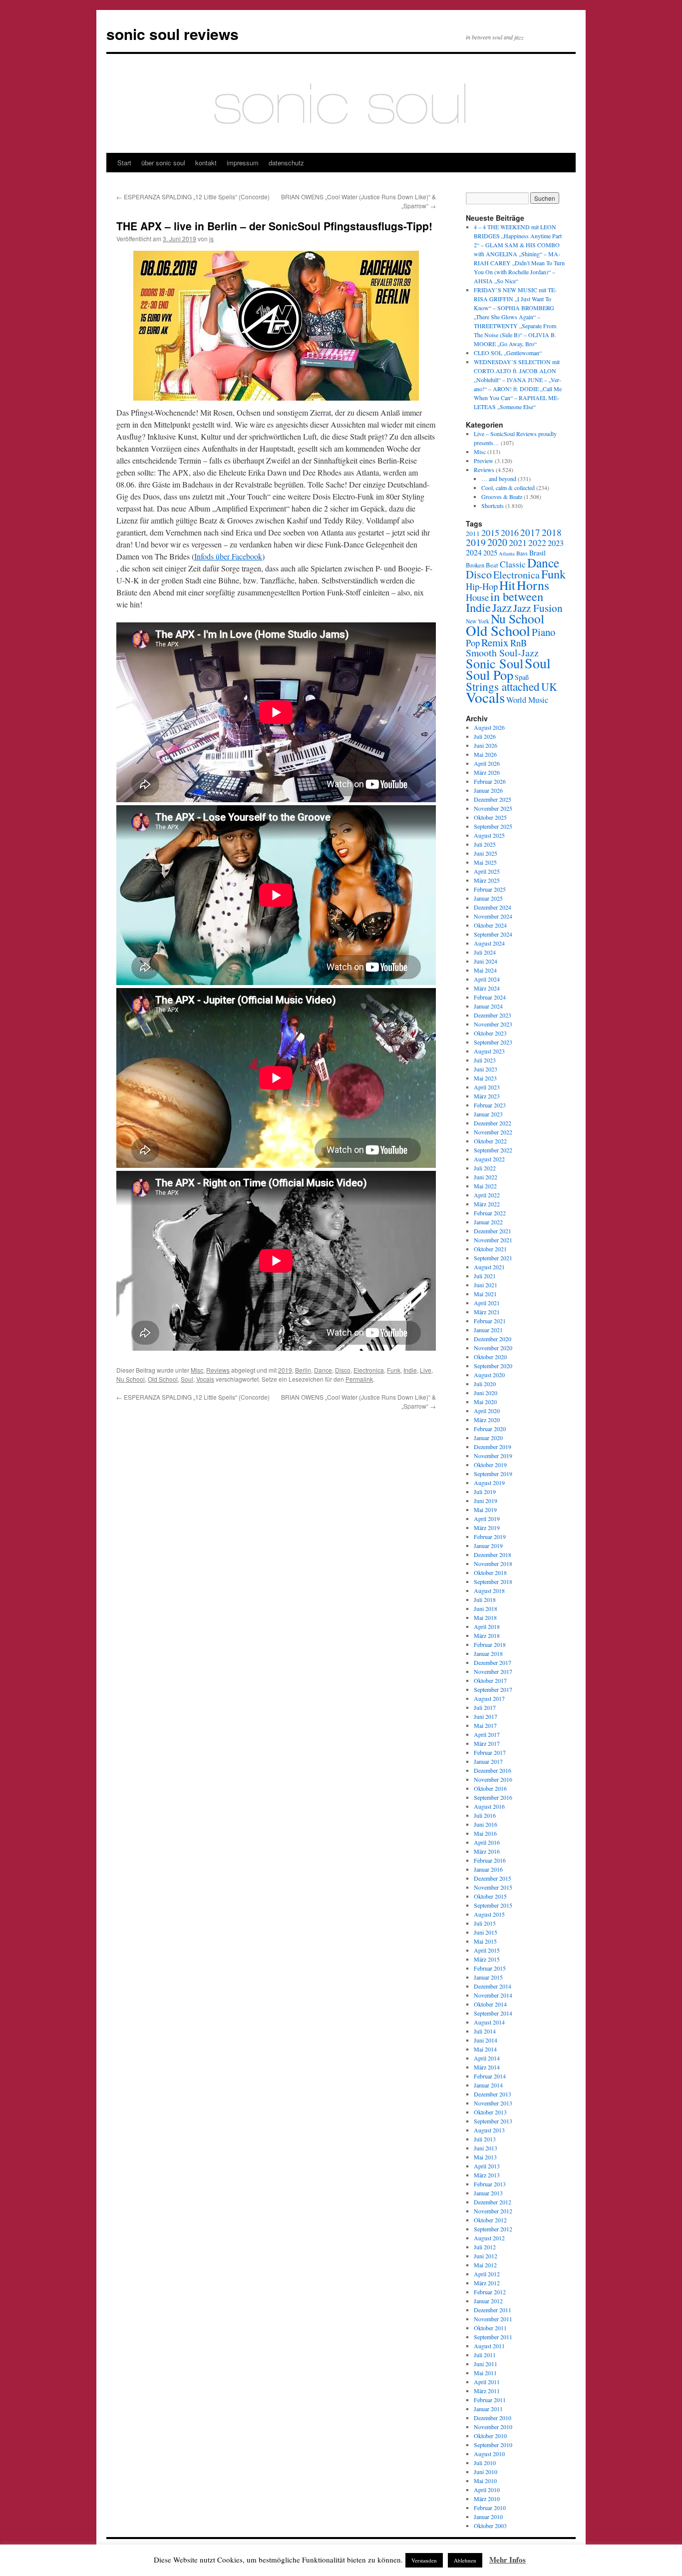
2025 (490, 552)
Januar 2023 (488, 1114)
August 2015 (489, 1914)
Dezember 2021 (492, 1231)
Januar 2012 (488, 2301)
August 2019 (489, 1483)
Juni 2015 (485, 1932)
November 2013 (493, 2103)
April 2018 (487, 1626)
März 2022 (487, 1204)
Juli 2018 (485, 1599)
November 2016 (493, 1779)
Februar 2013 (490, 2184)
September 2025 (493, 826)
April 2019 (487, 1519)
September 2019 (493, 1474)
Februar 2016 (490, 1860)
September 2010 (493, 2445)
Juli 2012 (485, 2247)
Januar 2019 (488, 1545)
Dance (323, 1370)
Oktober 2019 (490, 1465)
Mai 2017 (485, 1725)
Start (124, 162)
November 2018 (493, 1563)
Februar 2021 (490, 1321)
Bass (522, 553)
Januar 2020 (488, 1438)
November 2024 (493, 916)
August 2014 (489, 2022)
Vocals (205, 1379)
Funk (393, 1370)
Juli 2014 (485, 2031)
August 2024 (489, 943)
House (477, 597)
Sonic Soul (494, 663)
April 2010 (487, 2490)
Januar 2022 (488, 1222)
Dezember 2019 (492, 1447)
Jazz (502, 607)
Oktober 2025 (490, 817)
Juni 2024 (485, 961)
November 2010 (493, 2427)
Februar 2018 (490, 1644)
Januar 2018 (488, 1653)
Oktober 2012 (490, 2220)
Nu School (130, 1379)
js (211, 238)
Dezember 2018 (492, 1554)
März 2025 (487, 880)
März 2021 (487, 1312)
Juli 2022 (485, 1168)
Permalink (359, 1379)
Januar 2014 (488, 2085)
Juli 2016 (485, 1815)
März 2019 (487, 1528)
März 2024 (487, 988)
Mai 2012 (485, 2265)
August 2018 (489, 1590)
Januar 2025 (488, 898)
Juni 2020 (485, 1393)
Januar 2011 (488, 2409)
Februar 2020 (490, 1429)
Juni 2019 (485, 1501)
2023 (556, 542)
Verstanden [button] (424, 2560)
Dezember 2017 (492, 1662)
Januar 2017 (488, 1761)
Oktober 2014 (490, 2004)
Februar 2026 (490, 781)
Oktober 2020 (490, 1357)
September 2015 (493, 1905)
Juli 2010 (485, 2463)
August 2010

* [Exercise prompt] Only the lines above that include the word "Februar" belong in the answer; copy each one.

* [Result for this exercise]
Februar 2013 (490, 2184)
Februar 2016 (490, 1860)
Februar 2021 (490, 1321)
Februar 2018 (490, 1644)
Februar 2020 (490, 1429)
Februar 2026 (490, 781)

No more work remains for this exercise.